The Origin of the Word "Honeymoon": What Does it Mean

The origin of the word "Honeymoon"

The word "honeymoon" is thought to have originated in medieval times. At that time, it was common for newlywed couples to drink mead (a fermented beverage made from honey) for a moon cycle (30 days) after their wedding. This tradition was believed to bring good luck and fertility to the couple.

These days, a honeymoon is typically seen as a romantic vacation taken by newlyweds. It's a chance for the couple to spend some quality time together and create memories that will last a lifetime. Whether you're planning an exotic getaway or something closer to home, make sure your honeymoon is everything you've dreamed of!

The Modern Honeymoon

Today, the term honeymoon is used in one of two ways. If you’re newly married, it’s that blissful post-wedding vacation with your partner-in-crime. If you’re in a fresh relationship, it’s (similarly) that blissful period of time where everything is new, love is love, and perfection has a name: you and yours.

However, in medieval times, honeymoon carried a much more literal meaning.

A Marriage Ritual

Worth noting right off the bat – our medieval dwellers didn’t have the luxury of watches. Instead, many old-school European cultures measured time in months, or moon cycles.

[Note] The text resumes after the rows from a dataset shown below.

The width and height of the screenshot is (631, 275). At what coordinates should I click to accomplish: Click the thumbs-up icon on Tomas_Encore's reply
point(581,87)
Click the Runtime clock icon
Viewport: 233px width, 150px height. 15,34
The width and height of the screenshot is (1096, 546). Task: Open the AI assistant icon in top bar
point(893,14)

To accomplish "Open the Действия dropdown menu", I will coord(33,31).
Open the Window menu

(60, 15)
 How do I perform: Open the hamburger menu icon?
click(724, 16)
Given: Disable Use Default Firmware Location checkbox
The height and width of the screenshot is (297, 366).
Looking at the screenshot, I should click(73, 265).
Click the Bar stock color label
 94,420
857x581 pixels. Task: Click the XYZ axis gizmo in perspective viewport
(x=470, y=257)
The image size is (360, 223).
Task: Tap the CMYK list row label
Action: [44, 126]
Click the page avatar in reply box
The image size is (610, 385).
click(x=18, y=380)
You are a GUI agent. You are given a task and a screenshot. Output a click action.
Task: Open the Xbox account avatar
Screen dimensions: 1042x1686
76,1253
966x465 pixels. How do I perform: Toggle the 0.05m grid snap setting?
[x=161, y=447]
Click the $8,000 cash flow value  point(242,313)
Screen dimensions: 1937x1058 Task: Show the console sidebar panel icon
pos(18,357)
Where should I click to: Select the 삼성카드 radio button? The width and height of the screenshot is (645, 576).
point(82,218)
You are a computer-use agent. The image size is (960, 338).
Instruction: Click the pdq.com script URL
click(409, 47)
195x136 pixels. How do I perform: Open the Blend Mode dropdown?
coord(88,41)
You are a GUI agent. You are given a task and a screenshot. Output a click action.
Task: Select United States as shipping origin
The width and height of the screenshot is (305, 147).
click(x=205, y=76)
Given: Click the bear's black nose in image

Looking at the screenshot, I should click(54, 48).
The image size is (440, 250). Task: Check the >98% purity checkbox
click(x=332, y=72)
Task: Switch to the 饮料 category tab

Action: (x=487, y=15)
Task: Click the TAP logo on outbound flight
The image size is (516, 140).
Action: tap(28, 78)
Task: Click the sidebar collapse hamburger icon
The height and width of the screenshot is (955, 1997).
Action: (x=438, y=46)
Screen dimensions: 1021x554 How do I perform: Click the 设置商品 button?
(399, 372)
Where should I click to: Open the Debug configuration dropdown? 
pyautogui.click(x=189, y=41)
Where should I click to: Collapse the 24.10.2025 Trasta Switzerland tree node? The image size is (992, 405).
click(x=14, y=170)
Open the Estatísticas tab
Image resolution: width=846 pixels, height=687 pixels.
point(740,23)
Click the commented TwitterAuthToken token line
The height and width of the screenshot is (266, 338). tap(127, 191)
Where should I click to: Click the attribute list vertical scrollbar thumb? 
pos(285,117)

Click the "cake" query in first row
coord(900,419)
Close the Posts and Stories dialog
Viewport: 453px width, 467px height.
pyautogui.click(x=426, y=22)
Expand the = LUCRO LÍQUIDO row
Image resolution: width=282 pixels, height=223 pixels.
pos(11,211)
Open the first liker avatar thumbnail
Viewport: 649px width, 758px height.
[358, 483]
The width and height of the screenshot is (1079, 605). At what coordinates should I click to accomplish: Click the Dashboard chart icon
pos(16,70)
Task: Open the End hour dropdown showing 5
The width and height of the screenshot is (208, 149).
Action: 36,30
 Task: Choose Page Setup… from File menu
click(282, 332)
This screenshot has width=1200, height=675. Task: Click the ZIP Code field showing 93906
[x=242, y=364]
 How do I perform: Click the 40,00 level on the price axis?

Then there’s mead, also known as honey wine.

…See where this is going?

At wedding ceremonies, couples were bestowed with a moon’s worth (roughly one month) of mead and encouraged to drink together every day. Why?

Mead as an Aphrodisiac

That’s right – many thought mead to act as an aphrodisiac. And what better way to kick-off a marriage than with promising fertility and virility?  

Gifting a bride and groom with a month’s worth of free drinking was thought to up the chances of reproduction. Sometimes, the groom was even carried to the bedside of his bride with a stomach full of mead!

Talk about no privacy.

If a baby was born nine months post-wedding, credit was given to mead. Hence, the term honeymoon.

Mead for Valentine’s Day

While we may not think of mead in the same way today, why not honor tradition? No, that doesn’t mean you have to gather thirty days’ worth of mead for you and your better half (…or maybe it does?), but mead can certainly be your Valentine’s Day beverage of choice.

It promises to be love at first sight!